## What to work on
a. Rewrite the passage on the Cobalt robot-control app from "A research team" to "of the robot.", putting "tablet" in place of "smartphone".
b. Using the passage on the Cobalt app, decide whether each statement agrees with it. Answer yes or no, and quote the words from the passage that settle it.
(i) The app reaches the teleoperation server over a secure Wi-Fi connection.
(ii) Operating the robot with the app requires technical prior knowledge.
(iii) The study was published as a preprint.

## Passage to read
· · · · · · ·

The researchers control a robot arm through smartphone movements. This works remotely via a teleoperation server. The recorded control data is used for later robot training.

(Image: Georgia Tech)

3 min. read

A research team led by Georgia Tech (with participation from UC Berkeley, NYU Abu Dhabi, the University of Toronto, and Nvidia) has developed the Cobalt app for controlling robot arms that can be operated from anywhere in the world using a smartphone. In principle, this allows anyone without technical prior knowledge to operate a robot. The underlying goal is to collect and use the resulting control data for training control algorithms for various autonomous tasks of the robot.

The Cobalt app for smartphones works comparatively simply: via a secure Wi-Fi connection, it establishes an internet connection to a teleoperation server, through which a robot arm can be controlled. To control it, users simply need to move their mobile phone within the room. The internal sensors map the movements, and the robot arm imitates them. Users can immediately view the result via a low-latency live video feed. The data transfer is realized via WebRTC (Web Real-Time Communication), the researchers write in the study “COBALT: Crowdsourcing Robot Learning via Cloud-Based Teleoperation with Smartphones,” which is published as a preprint on Arxiv. The lead author, Ayush Agarwal, also presented the results at the “IEEE International Conference on Robotics and Automation” in Vienna, which ends on June 5, 2026.

· · · · · · ·

## Given entries

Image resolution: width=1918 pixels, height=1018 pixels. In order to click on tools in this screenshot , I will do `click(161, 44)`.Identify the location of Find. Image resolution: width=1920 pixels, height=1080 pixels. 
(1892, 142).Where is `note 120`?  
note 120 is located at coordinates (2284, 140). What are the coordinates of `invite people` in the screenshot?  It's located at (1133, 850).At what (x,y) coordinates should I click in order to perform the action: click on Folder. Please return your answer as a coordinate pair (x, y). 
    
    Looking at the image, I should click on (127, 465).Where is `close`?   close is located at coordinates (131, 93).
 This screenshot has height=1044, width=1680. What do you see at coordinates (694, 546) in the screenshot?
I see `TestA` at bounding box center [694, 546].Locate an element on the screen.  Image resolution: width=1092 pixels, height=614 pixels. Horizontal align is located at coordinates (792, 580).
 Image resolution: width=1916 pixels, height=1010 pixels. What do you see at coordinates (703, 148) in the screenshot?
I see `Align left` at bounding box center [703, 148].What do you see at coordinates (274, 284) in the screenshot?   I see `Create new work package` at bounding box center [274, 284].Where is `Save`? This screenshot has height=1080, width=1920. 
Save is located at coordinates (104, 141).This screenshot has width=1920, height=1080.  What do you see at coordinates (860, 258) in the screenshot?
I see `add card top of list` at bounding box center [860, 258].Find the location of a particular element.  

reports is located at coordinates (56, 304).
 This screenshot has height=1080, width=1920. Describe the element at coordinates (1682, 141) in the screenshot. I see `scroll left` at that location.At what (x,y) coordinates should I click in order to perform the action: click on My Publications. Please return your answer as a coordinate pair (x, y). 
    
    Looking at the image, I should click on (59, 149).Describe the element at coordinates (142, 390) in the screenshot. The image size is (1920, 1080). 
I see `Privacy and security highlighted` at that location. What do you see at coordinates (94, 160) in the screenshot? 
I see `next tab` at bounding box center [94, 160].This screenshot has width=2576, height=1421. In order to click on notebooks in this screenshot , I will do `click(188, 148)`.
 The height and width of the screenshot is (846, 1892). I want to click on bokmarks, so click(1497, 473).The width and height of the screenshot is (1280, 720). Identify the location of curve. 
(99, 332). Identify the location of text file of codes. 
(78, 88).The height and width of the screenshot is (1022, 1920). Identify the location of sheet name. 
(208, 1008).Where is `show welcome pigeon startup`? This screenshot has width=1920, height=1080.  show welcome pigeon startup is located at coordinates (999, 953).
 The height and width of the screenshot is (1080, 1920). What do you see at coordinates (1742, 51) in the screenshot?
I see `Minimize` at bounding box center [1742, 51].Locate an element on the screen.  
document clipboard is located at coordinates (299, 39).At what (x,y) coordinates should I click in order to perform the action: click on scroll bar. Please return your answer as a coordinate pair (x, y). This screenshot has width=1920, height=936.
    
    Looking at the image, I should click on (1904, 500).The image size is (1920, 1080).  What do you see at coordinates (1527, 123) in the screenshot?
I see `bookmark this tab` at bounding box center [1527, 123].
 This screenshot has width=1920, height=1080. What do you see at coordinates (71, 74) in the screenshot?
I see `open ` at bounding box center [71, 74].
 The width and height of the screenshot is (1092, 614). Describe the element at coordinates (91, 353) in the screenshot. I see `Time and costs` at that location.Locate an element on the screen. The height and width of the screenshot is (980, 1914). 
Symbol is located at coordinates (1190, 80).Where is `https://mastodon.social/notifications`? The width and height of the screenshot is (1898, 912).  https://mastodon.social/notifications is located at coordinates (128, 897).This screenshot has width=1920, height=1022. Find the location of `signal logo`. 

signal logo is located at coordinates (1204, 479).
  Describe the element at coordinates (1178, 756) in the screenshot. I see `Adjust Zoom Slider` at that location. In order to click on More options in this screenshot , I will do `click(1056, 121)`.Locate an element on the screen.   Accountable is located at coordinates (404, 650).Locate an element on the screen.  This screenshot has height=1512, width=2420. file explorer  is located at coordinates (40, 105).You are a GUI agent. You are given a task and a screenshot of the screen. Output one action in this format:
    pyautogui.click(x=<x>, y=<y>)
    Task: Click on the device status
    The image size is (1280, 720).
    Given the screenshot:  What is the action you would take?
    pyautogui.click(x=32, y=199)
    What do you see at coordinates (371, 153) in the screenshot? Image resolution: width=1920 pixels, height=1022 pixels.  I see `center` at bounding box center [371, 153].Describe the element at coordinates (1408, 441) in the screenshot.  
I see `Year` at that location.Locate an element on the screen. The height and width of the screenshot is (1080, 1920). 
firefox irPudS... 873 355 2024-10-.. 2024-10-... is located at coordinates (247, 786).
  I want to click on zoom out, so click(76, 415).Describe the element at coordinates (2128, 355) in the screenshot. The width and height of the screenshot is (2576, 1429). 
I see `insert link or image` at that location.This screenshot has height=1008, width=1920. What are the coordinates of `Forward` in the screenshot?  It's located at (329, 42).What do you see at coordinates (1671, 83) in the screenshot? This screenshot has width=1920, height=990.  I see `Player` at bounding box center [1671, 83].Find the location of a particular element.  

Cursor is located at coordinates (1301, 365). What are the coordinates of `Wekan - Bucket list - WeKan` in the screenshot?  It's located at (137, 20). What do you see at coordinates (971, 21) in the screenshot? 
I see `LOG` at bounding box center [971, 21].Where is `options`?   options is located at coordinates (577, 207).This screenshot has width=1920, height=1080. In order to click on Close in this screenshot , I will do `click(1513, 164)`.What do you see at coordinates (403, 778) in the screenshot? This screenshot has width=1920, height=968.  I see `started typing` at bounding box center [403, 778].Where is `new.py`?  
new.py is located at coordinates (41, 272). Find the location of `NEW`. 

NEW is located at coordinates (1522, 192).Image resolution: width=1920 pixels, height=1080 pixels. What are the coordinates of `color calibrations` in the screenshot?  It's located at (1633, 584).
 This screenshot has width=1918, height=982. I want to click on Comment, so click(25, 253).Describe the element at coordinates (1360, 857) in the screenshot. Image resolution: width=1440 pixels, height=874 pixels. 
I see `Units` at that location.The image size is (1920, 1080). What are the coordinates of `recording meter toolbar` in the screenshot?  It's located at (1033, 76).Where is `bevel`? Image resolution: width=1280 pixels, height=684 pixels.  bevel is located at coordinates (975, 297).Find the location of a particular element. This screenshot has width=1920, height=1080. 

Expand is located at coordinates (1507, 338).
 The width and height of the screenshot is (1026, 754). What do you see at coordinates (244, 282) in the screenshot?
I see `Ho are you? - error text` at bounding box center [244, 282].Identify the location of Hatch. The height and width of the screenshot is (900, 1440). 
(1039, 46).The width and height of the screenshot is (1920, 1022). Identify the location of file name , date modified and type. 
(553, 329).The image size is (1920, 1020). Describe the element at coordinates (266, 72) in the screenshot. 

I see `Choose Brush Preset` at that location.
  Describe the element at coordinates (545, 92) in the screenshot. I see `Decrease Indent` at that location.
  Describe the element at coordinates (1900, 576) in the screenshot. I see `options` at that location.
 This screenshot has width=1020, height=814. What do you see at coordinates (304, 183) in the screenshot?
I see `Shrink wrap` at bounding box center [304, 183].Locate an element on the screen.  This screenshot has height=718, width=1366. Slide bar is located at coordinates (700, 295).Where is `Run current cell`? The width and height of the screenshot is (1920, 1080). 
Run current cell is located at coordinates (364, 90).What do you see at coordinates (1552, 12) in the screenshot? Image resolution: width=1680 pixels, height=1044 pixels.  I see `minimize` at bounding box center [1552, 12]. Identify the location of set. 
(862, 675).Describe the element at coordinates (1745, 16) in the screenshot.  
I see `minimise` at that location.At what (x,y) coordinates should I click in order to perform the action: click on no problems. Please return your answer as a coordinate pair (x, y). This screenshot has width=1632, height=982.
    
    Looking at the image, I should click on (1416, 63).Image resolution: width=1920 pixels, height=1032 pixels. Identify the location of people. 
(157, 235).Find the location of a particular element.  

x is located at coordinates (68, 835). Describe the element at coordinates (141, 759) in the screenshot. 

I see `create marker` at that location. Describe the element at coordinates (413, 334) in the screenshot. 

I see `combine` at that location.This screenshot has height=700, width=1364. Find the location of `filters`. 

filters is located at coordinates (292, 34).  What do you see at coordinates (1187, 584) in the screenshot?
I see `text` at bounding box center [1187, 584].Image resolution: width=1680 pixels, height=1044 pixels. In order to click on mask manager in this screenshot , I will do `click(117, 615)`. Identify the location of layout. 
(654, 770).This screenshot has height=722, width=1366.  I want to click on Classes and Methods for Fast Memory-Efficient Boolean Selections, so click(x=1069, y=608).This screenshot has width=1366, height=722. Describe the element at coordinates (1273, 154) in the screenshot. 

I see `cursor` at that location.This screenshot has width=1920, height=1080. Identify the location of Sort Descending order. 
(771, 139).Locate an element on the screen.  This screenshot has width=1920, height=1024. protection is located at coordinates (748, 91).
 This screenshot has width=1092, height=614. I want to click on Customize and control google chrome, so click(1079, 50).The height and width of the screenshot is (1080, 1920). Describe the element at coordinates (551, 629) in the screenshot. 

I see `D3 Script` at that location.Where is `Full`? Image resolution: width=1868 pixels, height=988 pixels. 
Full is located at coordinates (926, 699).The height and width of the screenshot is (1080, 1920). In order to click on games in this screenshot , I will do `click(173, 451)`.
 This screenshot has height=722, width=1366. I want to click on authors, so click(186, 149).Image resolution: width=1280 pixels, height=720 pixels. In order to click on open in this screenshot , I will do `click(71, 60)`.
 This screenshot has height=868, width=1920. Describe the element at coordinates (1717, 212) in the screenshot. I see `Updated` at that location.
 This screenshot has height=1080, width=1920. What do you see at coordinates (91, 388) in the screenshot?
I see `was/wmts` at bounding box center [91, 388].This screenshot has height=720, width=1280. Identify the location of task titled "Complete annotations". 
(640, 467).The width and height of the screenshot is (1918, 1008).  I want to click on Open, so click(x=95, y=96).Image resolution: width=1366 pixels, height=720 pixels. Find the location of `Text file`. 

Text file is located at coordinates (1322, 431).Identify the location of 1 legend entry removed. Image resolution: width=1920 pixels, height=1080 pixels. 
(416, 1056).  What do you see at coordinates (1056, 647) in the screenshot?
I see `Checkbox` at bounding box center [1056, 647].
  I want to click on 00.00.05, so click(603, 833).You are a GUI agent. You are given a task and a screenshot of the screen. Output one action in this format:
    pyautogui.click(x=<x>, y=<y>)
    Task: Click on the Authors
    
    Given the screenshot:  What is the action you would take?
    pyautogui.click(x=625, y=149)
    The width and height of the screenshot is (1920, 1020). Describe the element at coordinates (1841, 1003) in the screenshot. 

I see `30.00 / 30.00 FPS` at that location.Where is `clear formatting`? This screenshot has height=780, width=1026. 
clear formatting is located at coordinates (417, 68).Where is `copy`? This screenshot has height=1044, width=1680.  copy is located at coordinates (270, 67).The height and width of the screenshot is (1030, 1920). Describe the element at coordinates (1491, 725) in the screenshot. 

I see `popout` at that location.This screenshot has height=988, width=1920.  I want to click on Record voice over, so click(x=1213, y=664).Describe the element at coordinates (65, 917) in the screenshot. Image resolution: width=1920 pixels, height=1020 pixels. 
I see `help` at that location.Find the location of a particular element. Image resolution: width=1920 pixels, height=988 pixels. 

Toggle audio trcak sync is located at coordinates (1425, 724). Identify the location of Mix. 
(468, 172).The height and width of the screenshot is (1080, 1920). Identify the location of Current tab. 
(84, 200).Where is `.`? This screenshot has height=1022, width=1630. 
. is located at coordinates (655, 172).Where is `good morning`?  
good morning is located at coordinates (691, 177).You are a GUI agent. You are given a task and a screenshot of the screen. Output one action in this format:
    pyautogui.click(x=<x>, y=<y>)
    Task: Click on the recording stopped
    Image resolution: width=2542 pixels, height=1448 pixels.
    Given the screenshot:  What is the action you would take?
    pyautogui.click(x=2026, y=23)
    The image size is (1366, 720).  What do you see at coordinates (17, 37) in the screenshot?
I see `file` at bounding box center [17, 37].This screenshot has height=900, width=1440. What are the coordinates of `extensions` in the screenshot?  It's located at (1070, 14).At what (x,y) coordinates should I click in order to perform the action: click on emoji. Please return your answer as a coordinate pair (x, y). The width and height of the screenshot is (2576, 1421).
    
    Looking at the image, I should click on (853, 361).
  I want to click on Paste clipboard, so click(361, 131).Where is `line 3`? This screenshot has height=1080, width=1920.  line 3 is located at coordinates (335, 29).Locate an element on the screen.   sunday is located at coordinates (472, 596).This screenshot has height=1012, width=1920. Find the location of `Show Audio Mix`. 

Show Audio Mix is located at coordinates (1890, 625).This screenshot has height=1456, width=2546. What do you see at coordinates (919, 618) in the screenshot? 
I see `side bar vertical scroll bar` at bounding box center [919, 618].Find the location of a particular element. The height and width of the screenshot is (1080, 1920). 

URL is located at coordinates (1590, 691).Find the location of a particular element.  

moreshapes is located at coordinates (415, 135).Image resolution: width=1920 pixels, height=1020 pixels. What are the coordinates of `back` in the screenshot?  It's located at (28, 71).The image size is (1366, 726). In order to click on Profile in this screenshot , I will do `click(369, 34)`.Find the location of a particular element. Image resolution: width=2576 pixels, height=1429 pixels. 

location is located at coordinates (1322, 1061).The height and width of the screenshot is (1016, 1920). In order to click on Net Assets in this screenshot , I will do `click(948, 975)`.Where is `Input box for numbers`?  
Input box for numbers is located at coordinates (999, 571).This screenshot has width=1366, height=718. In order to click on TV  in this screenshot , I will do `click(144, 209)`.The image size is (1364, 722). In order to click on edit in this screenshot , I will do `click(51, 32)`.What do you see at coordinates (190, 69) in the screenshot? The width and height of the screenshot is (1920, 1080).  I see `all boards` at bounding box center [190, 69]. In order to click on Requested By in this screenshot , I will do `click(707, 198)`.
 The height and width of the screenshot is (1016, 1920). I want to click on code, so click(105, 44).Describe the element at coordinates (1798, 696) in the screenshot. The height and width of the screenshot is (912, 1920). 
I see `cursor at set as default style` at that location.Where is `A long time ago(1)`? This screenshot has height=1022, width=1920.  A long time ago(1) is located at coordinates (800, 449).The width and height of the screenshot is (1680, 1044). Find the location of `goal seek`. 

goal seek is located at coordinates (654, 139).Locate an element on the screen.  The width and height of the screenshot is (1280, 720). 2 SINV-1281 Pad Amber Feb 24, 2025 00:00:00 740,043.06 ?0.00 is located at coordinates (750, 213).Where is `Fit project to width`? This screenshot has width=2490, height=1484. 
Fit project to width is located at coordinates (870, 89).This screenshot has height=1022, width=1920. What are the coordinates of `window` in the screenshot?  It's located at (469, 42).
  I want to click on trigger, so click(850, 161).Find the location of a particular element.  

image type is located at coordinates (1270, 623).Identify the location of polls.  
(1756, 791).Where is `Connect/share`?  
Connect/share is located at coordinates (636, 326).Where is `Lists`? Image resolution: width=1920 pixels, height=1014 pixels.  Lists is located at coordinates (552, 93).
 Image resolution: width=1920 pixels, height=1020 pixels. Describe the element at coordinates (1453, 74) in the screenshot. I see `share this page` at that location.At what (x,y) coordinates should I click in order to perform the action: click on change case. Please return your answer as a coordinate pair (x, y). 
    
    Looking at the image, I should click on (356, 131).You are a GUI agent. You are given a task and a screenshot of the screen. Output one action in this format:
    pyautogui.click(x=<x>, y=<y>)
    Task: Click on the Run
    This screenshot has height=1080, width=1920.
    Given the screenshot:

· · · · · · ·

## Task responses
a.
A research team led by Georgia Tech (with participation from UC Berkeley, NYU Abu Dhabi, the University of Toronto, and Nvidia) has developed the Cobalt app for controlling robot arms that can be operated from anywhere in the world using a tablet. In principle, this allows anyone without technical prior knowledge to operate a robot. The underlying goal is to collect and use the resulting control data for training control algorithms for various autonomous tasks of the robot.

b.
(i) Yes: "via a secure Wi-Fi connection, it establishes an internet connection to a teleoperation server"
(ii) No: "In principle, this allows anyone without technical prior knowledge to operate a robot."
(iii) Yes: "which is published as a preprint on Arxiv"